I’ve been reading Job, the oldest book in the Bible. We know that Job was the richest man of his era, but in one day he lost every thing he owned. And, he was devastated when all his children died in an unexpected tornado. His wife suggested he curse God and die. Cursing God was something he could not, and would not do. In the depth of his despair, he remarked that since God had given him all things, he was entitled to take them all away.
When three friends visited, supposedly to comfort him, he argued that he had done nothing so wrong to deserve losing every thing. When the argument heated up, Job became irritated and his friends stopped talking. They saw that he was self-righteous. To his credit, Job said that he knew God was quietly behind the scenes though he couldn’t see His steps. He did not know that God permitted this test because God trusted him to not curse. The question comes back: how do we handle ourselves when we lose every thing? Do we believe that God knows what is happening, and do we know that he hears our prayer?
When Job was at the end-of-his-rope , God stepped in to ask: Job, where were you when I created the heavens? When asked a second time, Job surrendered. Humbling himself, he said that he was indeed sorry for rambling beyond what he knew. He admits, he had known God only by reputation, but now he knew God from personal experience.

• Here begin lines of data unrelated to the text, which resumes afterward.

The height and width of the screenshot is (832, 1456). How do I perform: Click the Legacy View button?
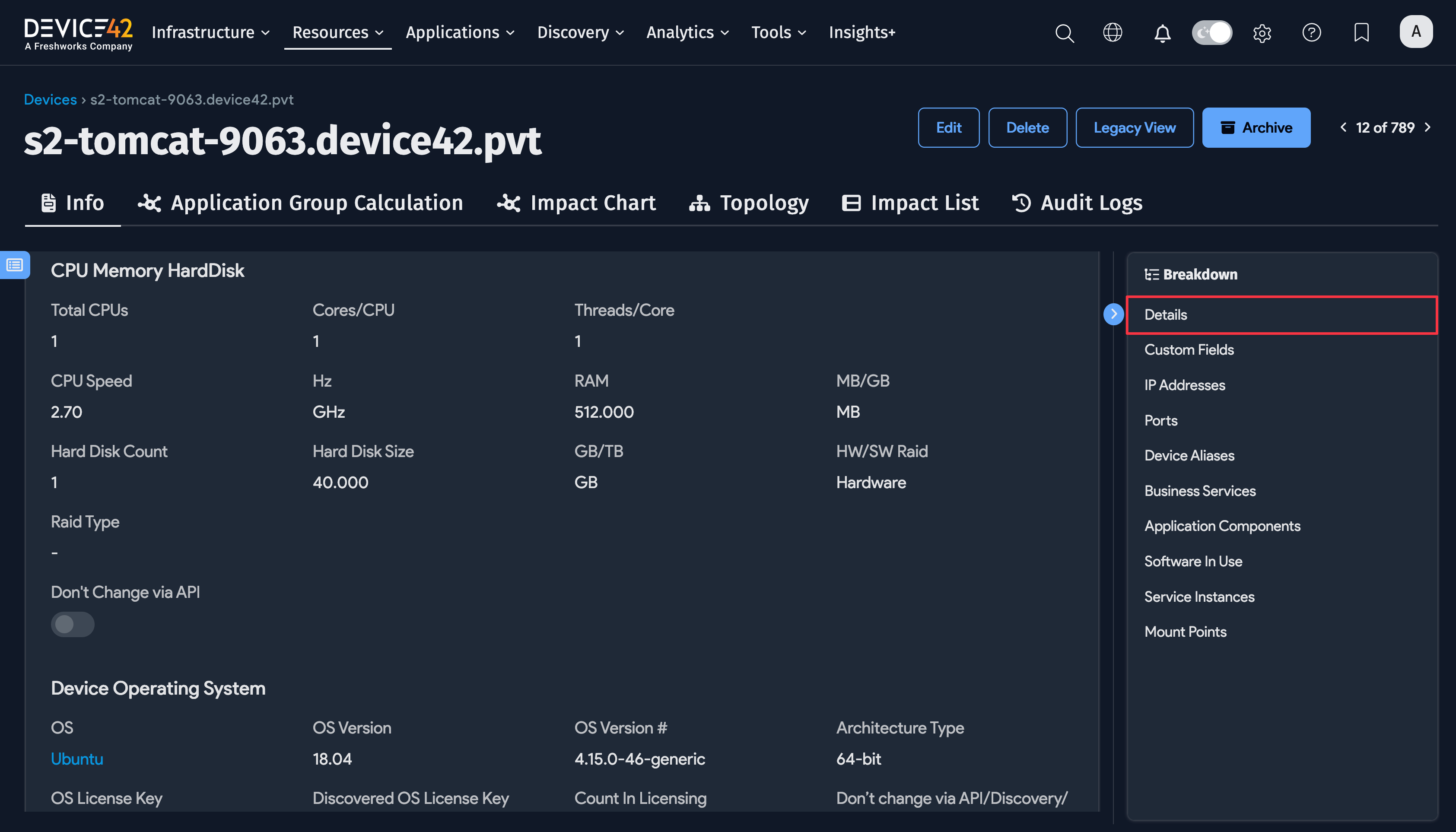(1134, 127)
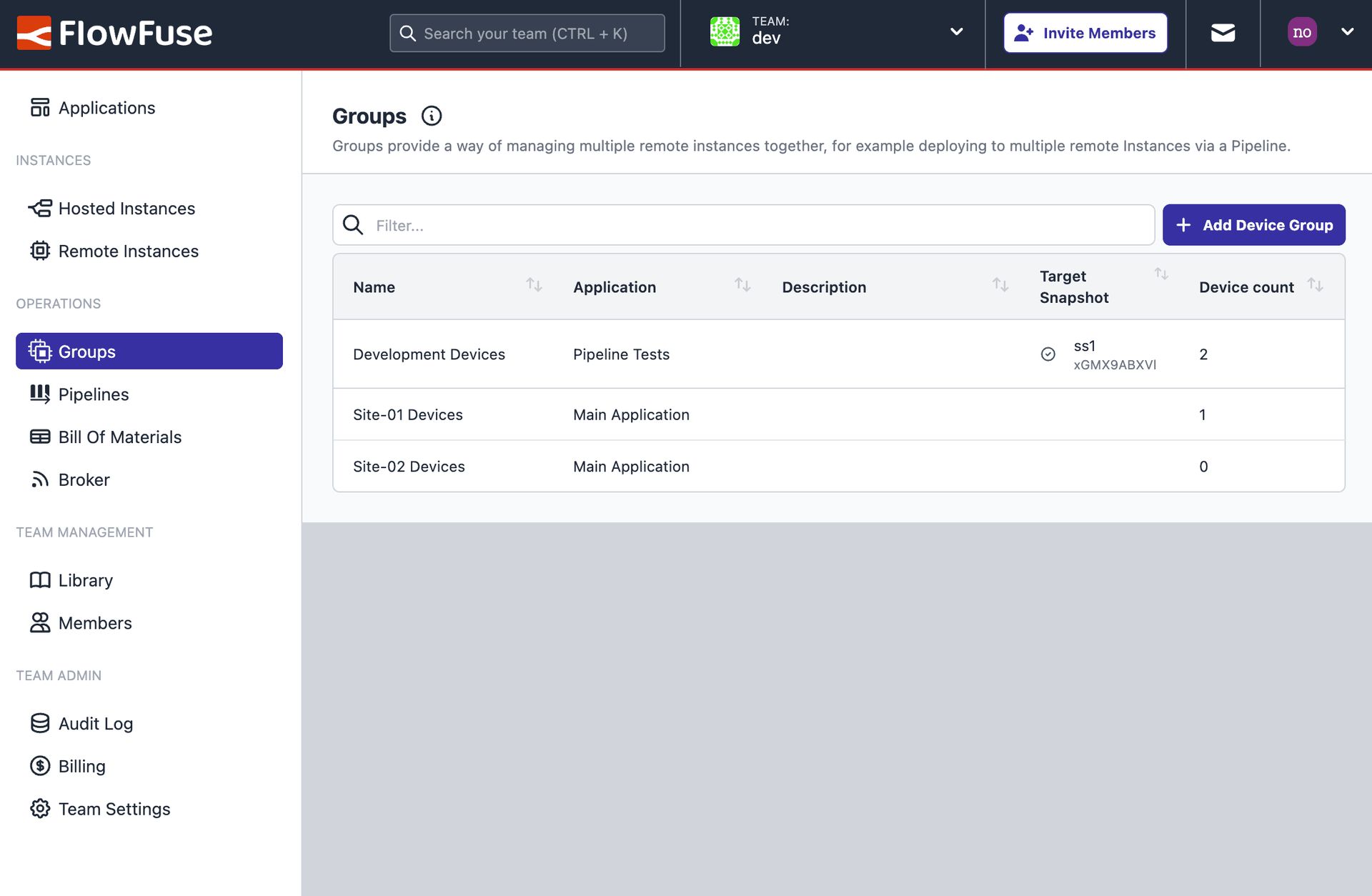Open the messages envelope icon
The image size is (1372, 896).
coord(1222,32)
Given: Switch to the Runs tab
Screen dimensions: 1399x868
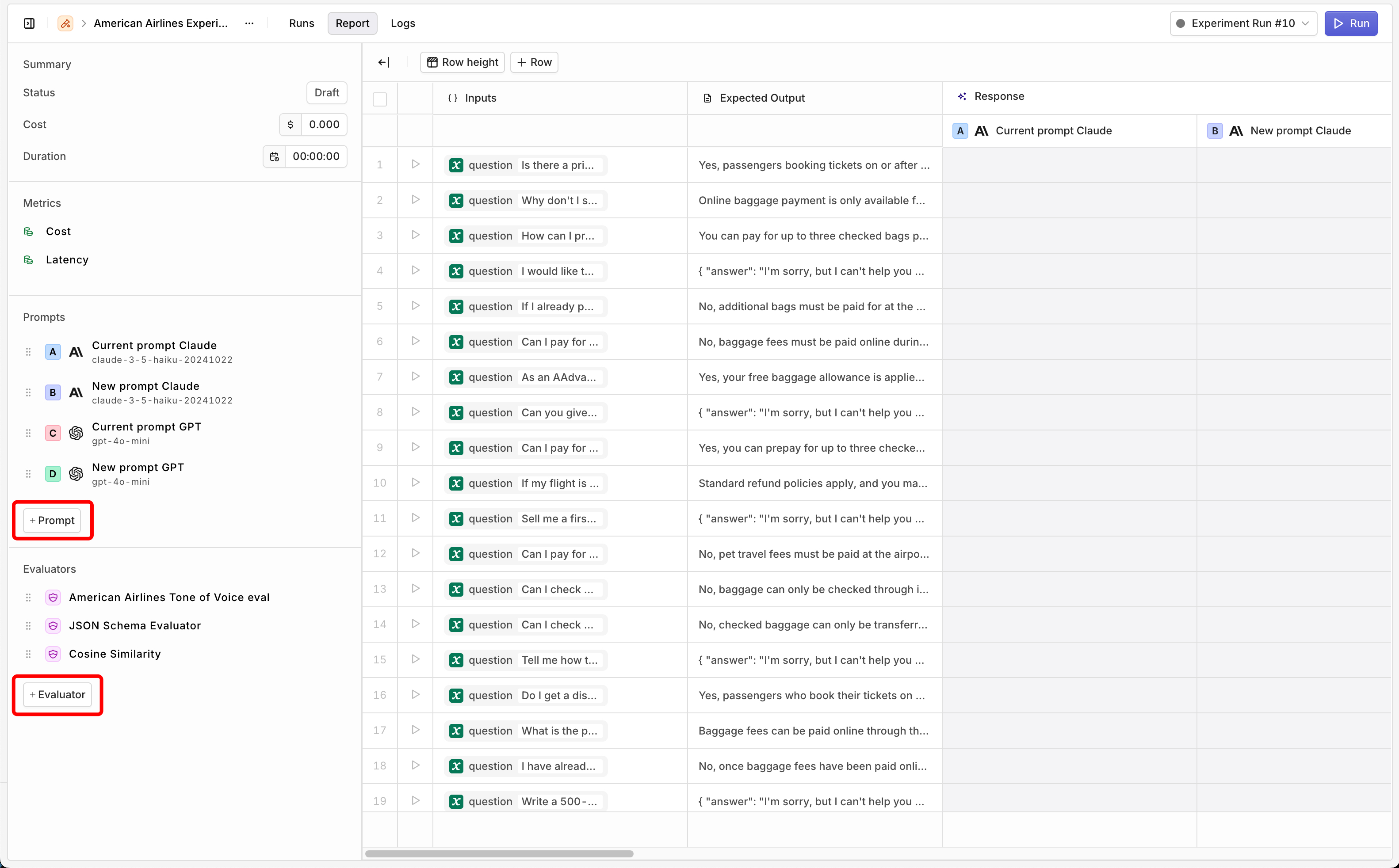Looking at the screenshot, I should (302, 23).
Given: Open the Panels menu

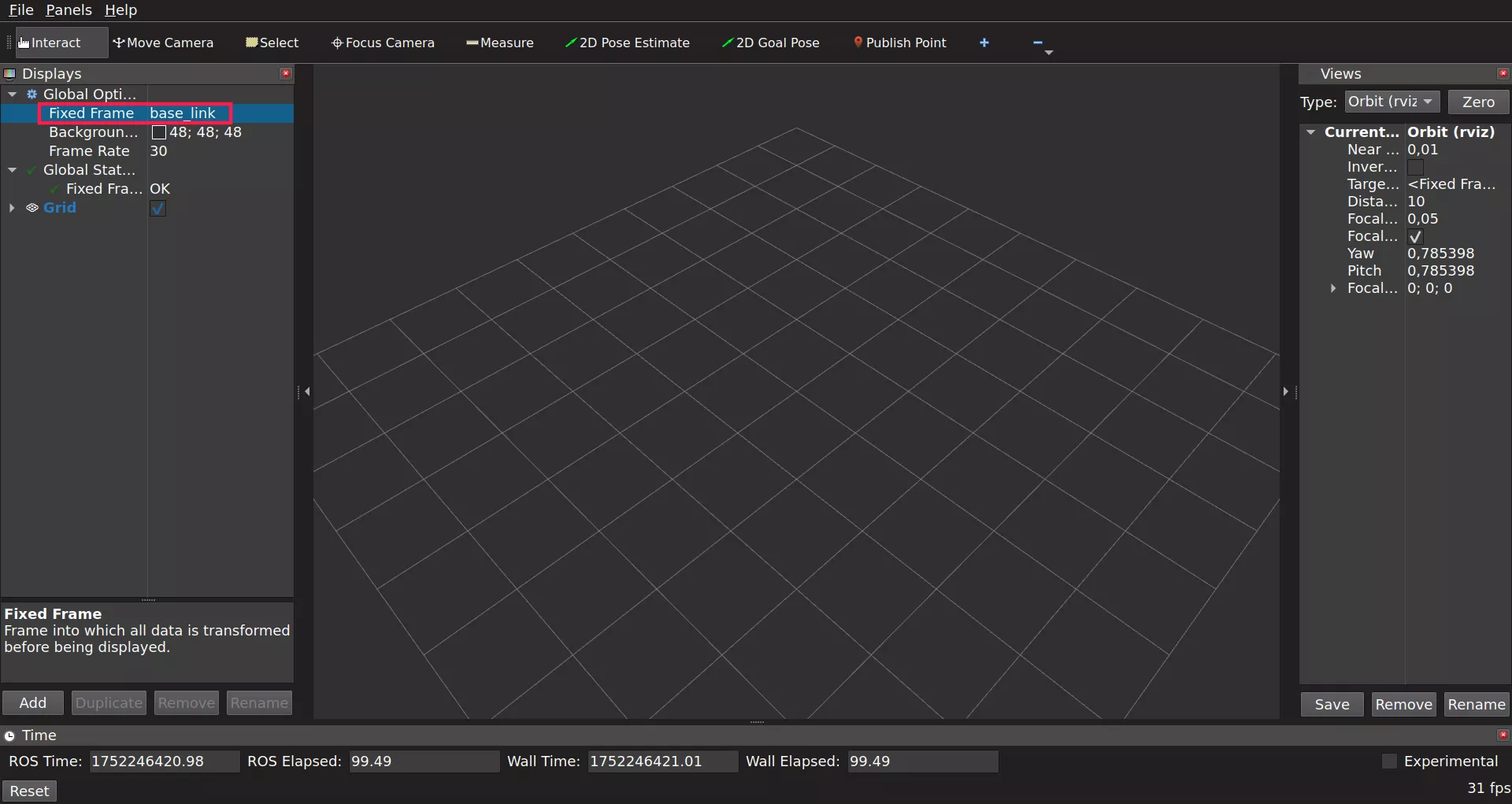Looking at the screenshot, I should tap(69, 10).
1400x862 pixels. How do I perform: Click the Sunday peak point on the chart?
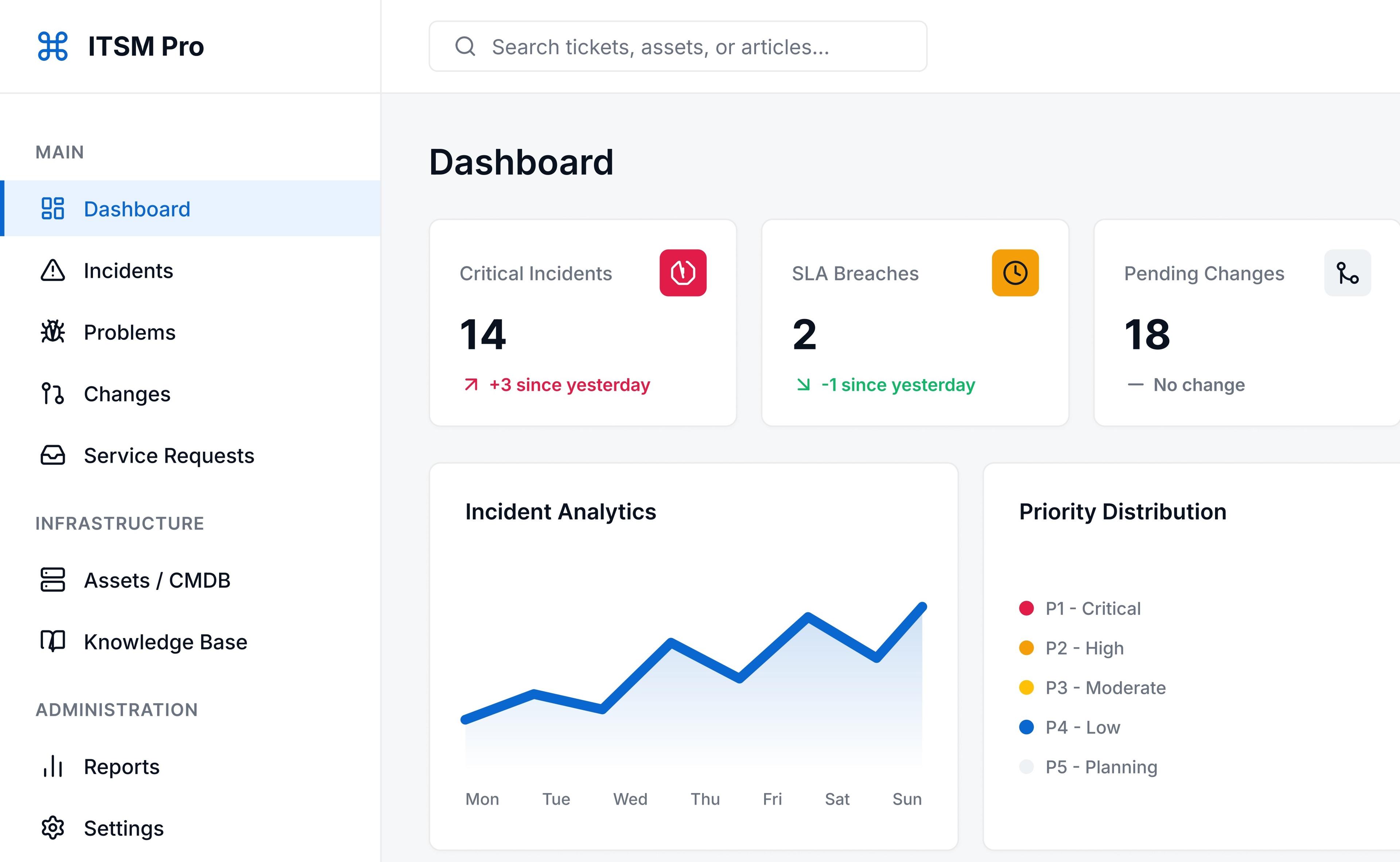[922, 606]
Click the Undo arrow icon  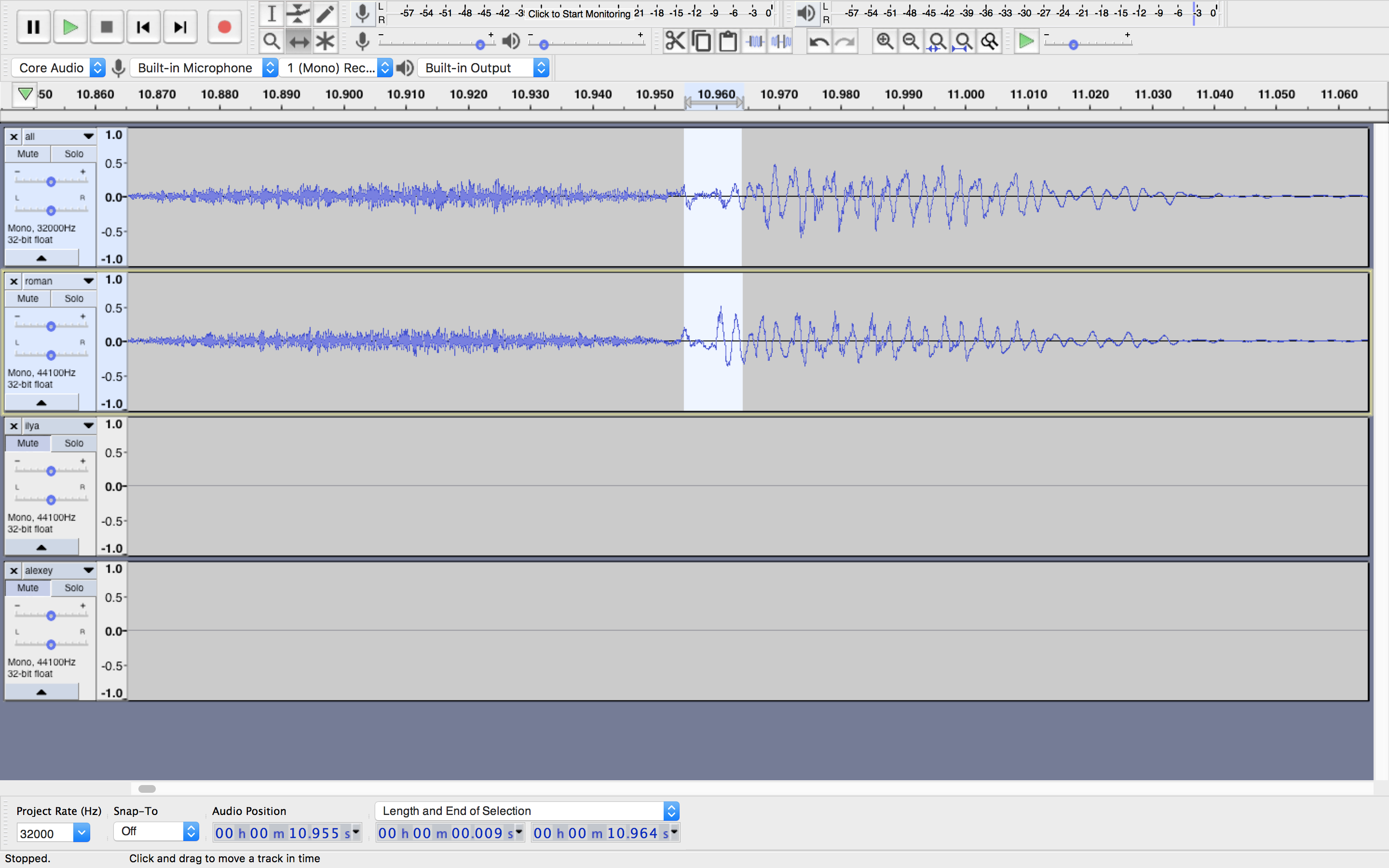tap(818, 41)
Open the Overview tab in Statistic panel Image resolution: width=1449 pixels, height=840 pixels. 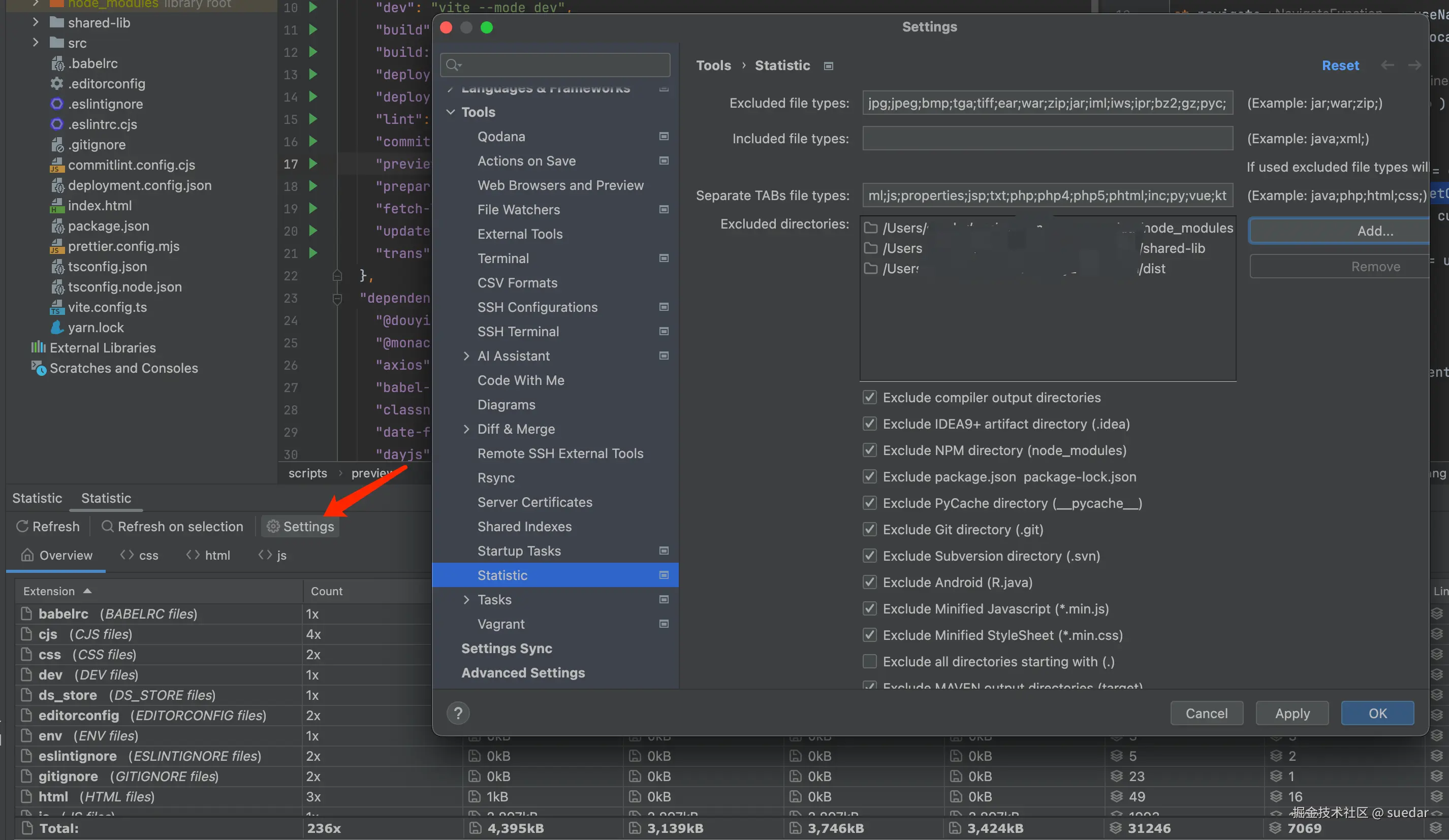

Job learned that God lifts us up at our weakest point. Job’s story is not unlike the story in Philippians 3:10, where Paul said that what counts is to know Christ from personal experience. After Job’s admission and submission, God allowed his things to be restored and then doubled. Job had ten more children, lived another 140 years, and saw four generations of his family mature. The reward for enduring trials is an amazing maturity in Christ, a deeper relationship with God, where His closeness is our treasure.